REQUIRED WORK – Among the entries below, extract exactly the lines that run from the one with "Open the Trey Yingst display name link" through the one with "Viewport: 804px width, 482px height.", both ends included.

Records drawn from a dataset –
◇ ◇ ◇

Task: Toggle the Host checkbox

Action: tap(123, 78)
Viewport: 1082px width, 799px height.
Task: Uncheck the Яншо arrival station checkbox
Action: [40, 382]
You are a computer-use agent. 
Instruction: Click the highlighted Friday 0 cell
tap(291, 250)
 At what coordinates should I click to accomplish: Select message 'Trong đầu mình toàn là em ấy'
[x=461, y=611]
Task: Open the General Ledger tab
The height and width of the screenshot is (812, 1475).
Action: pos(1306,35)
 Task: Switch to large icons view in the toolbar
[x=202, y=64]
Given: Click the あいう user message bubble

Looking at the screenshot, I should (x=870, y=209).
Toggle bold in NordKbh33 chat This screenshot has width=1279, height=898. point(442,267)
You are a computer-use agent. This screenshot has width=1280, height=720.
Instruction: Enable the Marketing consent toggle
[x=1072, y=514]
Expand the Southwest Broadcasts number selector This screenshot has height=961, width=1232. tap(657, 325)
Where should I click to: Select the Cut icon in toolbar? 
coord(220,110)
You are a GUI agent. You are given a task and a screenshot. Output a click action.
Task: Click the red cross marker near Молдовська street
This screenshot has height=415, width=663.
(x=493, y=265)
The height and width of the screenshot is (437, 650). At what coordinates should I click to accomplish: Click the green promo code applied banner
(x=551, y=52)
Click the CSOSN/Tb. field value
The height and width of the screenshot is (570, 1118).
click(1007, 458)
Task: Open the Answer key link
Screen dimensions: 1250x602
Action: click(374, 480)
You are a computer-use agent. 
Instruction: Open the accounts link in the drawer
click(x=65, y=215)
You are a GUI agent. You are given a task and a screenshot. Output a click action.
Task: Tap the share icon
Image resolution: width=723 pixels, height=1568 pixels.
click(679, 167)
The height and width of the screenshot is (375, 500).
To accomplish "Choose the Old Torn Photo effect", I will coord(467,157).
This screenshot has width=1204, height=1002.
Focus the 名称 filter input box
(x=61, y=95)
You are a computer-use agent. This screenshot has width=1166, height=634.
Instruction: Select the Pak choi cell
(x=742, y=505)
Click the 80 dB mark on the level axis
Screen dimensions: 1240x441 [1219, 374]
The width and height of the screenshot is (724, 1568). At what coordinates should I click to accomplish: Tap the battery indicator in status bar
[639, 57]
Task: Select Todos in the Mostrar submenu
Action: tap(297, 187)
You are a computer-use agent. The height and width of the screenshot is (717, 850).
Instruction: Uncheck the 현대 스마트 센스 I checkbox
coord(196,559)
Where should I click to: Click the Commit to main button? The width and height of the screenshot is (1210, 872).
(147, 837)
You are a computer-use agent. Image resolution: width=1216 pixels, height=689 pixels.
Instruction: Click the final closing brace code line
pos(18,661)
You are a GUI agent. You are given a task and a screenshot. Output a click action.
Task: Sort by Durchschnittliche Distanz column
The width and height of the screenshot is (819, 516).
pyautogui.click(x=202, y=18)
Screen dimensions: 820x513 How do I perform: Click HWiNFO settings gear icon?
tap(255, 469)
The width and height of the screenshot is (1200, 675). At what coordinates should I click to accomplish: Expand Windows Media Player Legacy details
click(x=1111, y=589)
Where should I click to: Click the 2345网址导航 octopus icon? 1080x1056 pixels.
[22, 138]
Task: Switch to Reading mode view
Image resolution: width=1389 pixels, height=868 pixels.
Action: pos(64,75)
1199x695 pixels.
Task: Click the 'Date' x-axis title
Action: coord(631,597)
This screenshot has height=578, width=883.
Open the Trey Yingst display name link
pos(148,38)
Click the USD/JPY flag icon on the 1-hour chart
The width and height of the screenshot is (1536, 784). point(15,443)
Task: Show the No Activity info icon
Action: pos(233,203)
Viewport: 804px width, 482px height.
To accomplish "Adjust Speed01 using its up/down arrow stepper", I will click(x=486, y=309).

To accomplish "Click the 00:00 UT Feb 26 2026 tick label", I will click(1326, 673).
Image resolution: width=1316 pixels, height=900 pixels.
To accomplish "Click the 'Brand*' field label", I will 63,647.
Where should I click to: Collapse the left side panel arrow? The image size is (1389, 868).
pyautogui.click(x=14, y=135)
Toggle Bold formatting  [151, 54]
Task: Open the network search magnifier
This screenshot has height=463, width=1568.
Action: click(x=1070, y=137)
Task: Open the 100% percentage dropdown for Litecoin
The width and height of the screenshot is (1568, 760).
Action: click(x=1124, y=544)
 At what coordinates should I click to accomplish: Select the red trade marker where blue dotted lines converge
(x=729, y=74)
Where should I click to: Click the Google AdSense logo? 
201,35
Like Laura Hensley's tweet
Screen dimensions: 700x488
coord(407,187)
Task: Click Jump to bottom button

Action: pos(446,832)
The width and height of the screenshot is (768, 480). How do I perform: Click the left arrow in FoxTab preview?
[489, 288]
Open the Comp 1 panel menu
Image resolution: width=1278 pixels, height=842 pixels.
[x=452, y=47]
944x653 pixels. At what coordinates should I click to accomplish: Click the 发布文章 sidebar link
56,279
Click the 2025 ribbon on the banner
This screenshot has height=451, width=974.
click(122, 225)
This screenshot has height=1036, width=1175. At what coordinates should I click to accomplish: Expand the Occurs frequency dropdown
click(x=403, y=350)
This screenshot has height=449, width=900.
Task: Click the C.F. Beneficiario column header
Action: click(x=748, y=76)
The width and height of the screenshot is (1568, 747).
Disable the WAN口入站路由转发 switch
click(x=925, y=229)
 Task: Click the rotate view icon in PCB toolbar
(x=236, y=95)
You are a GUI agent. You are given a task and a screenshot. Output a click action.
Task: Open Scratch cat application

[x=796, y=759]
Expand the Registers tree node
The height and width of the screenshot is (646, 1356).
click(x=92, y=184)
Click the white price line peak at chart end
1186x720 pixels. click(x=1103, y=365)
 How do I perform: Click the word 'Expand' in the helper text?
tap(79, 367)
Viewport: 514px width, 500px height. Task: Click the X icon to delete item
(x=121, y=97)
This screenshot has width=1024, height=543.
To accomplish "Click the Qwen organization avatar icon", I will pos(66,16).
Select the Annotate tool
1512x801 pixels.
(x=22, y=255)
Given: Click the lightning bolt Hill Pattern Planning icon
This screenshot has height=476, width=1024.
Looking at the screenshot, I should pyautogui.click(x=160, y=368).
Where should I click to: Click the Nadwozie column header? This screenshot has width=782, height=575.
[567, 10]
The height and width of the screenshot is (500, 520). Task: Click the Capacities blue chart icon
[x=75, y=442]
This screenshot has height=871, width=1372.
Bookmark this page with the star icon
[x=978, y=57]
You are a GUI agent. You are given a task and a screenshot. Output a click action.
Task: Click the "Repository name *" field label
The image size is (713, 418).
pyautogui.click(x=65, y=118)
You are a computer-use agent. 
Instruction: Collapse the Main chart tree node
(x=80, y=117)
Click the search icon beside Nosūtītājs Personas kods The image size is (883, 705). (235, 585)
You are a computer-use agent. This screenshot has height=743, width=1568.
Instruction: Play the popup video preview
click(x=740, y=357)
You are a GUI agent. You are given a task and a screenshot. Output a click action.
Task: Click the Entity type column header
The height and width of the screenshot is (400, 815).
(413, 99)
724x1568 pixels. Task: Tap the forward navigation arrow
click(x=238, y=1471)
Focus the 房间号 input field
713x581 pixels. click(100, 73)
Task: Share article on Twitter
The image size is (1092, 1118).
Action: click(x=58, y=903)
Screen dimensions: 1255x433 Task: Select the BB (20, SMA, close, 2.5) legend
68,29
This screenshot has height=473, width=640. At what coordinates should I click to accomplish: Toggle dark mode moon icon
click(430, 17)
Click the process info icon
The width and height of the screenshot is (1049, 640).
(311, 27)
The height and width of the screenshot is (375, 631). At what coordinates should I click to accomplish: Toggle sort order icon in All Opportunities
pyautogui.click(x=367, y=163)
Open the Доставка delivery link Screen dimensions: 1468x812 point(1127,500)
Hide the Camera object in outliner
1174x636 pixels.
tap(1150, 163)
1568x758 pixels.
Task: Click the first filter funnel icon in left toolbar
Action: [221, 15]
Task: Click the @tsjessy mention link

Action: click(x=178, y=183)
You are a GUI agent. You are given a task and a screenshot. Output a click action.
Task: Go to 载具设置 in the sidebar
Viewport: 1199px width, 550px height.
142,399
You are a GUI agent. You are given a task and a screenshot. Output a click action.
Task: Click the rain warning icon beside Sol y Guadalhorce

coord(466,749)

◇ ◇ ◇

ANSWER AREA –
Open the Trey Yingst display name link
pos(148,38)
Click the USD/JPY flag icon on the 1-hour chart
The width and height of the screenshot is (1536, 784). point(15,443)
Task: Show the No Activity info icon
Action: pos(233,203)
Viewport: 804px width, 482px height.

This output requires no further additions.